Wireless power for charging gadgets has been among the more vapourous of developments we've been hearing promises of for years. While there are a few working instances of the tech on the market, its large-scale adoption still feels miles away. So the appropriate scepticism should be applied to this NY Times report claiming Intel will announce a major wireless power breakthrough today at the Intel Developers Forum, but the details do seem enticing this time around for one of the holy grails of the CE world soon becoming a bit more feasible. UPDATED: Pics of Intel's IDF demo from today have been added.
Intel's work builds on the progress MIT has made with transmitting power through resonant magnetic fields. But where the MIT team, led by Marin Soljacic, has only achieved 50% efficiency over a range of a few feet, Intel is said to have recently zapped up to 60 watts over the same distance at an efficiency of 75%, which is quite a leap forward.

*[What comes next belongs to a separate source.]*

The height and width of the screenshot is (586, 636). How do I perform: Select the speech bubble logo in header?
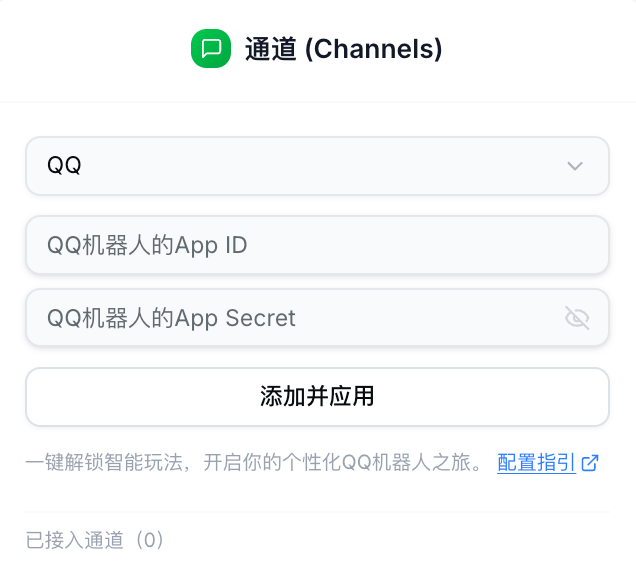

Intel also is extrapolating potential uses of the tech for supercapicitors—basically giant electrochemical "batteries" that recharge almost instantly compared to Li-ion and store over a thousand times more juice than standard capacitors.
Sounds good. We'll keep you posted on any developments from IDF today. UPDATE: Intel didn't tell us anything we didn't know already in their IDF demo today, which lit a lightbulb from a distance of a few feet by passing electricity between two coils. We were assured, though, that being in the middle of the electrically charge resonant magnetic field doesn't hurt one bit.